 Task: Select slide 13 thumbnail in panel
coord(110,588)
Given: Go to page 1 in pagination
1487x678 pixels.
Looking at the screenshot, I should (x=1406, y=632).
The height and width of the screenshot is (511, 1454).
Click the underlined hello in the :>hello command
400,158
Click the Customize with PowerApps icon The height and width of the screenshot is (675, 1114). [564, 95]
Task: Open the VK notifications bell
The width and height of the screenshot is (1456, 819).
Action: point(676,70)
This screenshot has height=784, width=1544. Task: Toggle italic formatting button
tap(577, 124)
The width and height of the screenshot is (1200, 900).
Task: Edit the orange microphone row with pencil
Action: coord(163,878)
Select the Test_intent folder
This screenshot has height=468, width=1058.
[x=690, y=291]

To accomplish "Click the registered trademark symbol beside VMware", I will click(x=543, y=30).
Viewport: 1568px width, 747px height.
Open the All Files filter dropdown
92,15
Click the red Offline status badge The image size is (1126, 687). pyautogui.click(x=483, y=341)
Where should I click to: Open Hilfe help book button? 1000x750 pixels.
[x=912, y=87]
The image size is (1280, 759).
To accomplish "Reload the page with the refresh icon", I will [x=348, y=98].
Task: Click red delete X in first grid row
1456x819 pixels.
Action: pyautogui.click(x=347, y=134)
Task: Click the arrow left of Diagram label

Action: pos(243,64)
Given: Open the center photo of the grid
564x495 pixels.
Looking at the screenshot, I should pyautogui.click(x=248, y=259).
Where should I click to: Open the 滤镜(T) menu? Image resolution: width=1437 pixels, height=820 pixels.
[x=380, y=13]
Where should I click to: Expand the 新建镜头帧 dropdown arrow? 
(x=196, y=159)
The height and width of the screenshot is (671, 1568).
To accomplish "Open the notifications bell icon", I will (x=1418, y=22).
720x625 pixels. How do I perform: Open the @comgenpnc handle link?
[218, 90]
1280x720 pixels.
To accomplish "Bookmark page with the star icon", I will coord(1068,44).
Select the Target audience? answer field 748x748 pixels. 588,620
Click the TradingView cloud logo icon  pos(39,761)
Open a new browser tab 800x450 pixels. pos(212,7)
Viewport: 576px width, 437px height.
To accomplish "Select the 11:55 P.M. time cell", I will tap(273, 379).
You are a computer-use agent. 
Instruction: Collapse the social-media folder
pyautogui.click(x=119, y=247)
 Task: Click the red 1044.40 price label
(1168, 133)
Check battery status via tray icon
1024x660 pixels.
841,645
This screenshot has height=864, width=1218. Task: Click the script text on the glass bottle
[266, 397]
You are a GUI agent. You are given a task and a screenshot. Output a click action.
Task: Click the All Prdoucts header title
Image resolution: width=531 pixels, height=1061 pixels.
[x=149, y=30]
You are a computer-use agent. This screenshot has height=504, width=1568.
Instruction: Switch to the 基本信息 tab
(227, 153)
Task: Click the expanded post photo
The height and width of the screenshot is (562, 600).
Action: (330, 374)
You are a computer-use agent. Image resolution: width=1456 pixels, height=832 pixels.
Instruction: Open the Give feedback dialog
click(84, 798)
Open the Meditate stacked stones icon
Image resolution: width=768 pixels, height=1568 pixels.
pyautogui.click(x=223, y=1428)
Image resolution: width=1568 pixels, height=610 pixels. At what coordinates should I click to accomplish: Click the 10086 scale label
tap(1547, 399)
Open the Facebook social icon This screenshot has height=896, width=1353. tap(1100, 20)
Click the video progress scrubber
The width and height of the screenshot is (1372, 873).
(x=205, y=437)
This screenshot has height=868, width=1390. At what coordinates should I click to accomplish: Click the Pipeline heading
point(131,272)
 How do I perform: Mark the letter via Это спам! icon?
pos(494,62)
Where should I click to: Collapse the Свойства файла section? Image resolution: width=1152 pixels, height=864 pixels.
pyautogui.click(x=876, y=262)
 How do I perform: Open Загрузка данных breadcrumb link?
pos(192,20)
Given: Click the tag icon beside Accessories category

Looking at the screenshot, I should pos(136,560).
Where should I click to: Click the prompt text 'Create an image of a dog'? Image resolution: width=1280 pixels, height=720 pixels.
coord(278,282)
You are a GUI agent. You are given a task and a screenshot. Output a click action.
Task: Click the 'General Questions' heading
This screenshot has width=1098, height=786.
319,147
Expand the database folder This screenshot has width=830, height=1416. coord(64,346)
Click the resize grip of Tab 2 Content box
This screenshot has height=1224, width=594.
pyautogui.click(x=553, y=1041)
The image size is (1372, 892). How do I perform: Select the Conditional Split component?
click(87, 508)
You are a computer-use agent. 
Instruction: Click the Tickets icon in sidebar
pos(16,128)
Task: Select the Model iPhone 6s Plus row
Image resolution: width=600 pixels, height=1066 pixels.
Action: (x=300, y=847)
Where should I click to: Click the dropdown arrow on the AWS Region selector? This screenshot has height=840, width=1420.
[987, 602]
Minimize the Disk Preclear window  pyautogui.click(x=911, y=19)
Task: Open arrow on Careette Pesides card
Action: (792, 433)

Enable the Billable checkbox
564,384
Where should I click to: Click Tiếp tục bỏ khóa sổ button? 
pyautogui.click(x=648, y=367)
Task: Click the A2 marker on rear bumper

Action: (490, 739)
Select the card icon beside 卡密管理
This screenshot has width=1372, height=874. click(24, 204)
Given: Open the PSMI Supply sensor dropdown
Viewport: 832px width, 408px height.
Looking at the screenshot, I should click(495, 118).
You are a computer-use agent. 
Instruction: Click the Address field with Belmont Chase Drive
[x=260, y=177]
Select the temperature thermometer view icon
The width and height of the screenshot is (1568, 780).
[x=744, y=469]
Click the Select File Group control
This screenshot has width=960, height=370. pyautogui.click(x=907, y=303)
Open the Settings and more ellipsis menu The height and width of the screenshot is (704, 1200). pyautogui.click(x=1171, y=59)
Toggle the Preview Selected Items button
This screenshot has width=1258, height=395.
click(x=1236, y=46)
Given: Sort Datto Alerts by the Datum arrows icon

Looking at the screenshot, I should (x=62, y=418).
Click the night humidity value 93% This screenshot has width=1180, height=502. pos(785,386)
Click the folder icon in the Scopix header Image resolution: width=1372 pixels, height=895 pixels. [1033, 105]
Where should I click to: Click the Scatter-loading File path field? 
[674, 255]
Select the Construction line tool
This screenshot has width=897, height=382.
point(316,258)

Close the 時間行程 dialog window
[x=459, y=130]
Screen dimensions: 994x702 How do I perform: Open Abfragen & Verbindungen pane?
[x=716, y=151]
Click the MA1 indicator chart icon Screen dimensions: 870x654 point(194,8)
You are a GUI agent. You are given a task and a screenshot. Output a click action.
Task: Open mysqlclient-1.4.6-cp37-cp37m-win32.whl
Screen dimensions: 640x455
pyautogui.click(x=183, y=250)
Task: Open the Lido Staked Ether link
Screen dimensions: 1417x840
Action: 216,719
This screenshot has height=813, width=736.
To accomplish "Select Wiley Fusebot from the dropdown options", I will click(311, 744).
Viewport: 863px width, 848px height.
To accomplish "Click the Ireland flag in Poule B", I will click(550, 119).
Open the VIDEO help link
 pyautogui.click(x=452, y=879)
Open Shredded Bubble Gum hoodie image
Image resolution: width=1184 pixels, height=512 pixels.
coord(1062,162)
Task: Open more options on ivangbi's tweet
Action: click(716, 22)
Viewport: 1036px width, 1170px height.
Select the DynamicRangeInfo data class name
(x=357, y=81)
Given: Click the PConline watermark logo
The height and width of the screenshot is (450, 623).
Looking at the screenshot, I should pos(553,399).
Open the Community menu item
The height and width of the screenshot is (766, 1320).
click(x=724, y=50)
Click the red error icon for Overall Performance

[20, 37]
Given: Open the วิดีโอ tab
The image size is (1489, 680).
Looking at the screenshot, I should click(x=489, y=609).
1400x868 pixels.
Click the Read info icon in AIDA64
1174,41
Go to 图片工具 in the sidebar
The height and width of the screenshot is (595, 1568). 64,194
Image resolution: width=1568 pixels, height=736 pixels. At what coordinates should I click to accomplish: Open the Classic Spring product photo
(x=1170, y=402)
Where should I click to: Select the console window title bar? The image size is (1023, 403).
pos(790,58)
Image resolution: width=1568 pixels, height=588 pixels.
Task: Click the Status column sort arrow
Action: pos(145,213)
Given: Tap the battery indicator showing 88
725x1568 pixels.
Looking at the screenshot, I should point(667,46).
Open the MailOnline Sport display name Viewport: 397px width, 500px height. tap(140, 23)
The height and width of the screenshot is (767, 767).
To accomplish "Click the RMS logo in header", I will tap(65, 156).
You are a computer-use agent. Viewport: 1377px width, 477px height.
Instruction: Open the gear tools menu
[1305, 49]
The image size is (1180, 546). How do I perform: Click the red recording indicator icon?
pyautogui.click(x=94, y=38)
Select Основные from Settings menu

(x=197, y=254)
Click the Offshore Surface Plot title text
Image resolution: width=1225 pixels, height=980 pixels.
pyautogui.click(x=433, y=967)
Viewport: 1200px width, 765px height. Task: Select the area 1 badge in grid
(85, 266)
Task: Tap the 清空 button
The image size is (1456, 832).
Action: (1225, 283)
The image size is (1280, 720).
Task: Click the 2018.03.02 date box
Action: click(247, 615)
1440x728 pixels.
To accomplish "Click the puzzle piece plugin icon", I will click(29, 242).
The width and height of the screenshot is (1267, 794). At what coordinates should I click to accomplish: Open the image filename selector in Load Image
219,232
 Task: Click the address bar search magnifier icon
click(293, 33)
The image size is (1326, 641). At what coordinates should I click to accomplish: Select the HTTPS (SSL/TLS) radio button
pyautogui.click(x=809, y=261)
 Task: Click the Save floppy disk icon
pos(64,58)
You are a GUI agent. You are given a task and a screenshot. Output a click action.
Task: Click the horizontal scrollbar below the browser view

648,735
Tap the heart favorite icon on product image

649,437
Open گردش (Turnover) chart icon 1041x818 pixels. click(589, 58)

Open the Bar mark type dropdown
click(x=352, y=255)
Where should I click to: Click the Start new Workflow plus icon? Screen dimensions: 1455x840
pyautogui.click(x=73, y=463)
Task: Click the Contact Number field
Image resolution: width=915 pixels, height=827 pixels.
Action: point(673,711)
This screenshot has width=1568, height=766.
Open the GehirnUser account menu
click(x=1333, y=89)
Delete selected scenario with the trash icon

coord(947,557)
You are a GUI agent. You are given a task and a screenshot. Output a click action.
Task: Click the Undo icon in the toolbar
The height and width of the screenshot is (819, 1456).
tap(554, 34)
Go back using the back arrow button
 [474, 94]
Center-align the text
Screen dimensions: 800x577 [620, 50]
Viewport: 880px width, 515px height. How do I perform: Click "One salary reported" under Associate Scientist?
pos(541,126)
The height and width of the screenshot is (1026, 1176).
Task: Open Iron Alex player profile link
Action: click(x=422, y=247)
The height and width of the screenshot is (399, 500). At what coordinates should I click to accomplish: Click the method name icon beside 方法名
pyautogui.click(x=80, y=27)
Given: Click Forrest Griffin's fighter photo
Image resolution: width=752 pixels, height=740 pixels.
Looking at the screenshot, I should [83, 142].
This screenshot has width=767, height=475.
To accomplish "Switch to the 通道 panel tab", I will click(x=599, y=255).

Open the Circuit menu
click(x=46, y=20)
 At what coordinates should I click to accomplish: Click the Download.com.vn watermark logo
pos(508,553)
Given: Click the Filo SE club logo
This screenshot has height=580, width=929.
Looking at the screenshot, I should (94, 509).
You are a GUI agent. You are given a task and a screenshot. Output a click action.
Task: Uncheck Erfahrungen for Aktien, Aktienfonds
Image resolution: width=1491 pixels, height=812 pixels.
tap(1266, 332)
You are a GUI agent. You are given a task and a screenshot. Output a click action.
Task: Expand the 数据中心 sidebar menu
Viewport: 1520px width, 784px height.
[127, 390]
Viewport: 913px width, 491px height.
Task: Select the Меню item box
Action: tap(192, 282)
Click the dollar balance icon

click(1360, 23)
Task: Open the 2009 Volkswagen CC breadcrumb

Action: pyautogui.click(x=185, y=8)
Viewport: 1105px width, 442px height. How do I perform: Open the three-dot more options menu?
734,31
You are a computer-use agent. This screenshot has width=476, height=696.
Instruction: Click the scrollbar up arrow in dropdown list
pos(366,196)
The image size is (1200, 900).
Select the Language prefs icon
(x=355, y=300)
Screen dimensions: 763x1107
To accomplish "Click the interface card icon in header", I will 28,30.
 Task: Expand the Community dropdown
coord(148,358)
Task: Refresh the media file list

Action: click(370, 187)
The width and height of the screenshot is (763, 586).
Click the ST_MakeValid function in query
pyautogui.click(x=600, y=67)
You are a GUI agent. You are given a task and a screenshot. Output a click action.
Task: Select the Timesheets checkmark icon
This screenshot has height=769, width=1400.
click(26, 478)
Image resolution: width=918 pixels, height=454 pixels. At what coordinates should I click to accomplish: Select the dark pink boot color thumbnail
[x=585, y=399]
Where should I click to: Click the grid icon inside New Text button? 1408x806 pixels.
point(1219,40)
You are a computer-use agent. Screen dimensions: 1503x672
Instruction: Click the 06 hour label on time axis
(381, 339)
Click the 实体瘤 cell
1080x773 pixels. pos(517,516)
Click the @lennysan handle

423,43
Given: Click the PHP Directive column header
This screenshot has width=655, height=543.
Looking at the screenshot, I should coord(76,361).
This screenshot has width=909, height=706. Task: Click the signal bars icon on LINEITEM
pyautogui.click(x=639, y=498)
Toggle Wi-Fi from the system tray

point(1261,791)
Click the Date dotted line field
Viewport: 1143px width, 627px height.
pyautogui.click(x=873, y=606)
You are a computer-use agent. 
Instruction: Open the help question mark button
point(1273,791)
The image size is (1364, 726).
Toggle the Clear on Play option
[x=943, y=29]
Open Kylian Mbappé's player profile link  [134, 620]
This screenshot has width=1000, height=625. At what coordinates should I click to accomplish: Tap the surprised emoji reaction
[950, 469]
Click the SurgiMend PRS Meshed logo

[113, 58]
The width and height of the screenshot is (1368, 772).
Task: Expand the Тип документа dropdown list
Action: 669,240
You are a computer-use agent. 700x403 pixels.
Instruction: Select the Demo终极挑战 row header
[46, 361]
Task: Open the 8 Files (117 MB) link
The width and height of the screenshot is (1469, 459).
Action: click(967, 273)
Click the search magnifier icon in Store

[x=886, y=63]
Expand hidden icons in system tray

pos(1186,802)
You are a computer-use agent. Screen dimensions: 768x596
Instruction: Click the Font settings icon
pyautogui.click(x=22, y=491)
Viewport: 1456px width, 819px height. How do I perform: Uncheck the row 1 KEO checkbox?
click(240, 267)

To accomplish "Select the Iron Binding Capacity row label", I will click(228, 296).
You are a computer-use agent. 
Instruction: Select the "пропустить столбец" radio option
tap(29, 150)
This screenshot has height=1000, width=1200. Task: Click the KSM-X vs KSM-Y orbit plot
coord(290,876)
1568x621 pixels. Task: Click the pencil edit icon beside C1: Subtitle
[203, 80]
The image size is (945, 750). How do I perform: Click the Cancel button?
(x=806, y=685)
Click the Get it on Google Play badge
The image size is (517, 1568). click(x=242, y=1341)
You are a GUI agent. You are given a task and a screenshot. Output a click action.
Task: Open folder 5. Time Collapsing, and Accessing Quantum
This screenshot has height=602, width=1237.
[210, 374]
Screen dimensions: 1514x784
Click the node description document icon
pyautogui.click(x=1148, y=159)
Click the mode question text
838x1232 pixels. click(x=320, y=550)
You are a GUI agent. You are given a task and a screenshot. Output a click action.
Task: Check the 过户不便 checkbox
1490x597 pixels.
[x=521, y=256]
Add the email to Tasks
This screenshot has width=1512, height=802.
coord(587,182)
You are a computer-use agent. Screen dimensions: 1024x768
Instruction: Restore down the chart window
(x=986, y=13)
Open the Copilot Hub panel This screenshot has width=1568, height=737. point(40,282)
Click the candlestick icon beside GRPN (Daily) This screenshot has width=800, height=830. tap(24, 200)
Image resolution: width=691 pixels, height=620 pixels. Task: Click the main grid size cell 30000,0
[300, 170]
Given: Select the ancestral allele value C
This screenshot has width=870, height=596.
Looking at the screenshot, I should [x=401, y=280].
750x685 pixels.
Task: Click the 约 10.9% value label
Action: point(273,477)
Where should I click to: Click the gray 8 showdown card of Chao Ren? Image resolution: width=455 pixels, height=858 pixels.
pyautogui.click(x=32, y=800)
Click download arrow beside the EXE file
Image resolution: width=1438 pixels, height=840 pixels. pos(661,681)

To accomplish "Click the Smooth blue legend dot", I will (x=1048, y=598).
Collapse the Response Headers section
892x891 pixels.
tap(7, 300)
════════
▸ What needs to be done
Put everything in the listing from the line containing "Click the dollar balance icon" down to the line containing "pyautogui.click(x=600, y=67)" into a Markdown table with columns Row and Line, numbering each row and skipping blank lines.

▸ Result for this task
| Row | Line |
|---|---|
| 1 | Click the dollar balance icon |
| 2 | click(1360, 23) |
| 3 | Task: Open the 2009 Volkswagen CC breadcrumb |
| 4 | Action: pyautogui.click(x=185, y=8) |
| 5 | Viewport: 1105px width, 442px height. How do I perform: Open the three-dot more options menu? |
| 6 | 734,31 |
| 7 | You are a computer-use agent. This screenshot has width=476, height=696. |
| 8 | Instruction: Click the scrollbar up arrow in dropdown list |
| 9 | pos(366,196) |
| 10 | The image size is (1200, 900). |
| 11 | Select the Language prefs icon |
| 12 | (x=355, y=300) |
| 13 | Screen dimensions: 763x1107 |
| 14 | To accomplish "Click the interface card icon in header", I will 28,30. |
| 15 |  Task: Expand the Community dropdown |
| 16 | coord(148,358) |
| 17 | Task: Refresh the media file list |
| 18 | Action: click(370, 187) |
| 19 | The width and height of the screenshot is (763, 586). |
| 20 | Click the ST_MakeValid function in query |
| 21 | pyautogui.click(x=600, y=67) |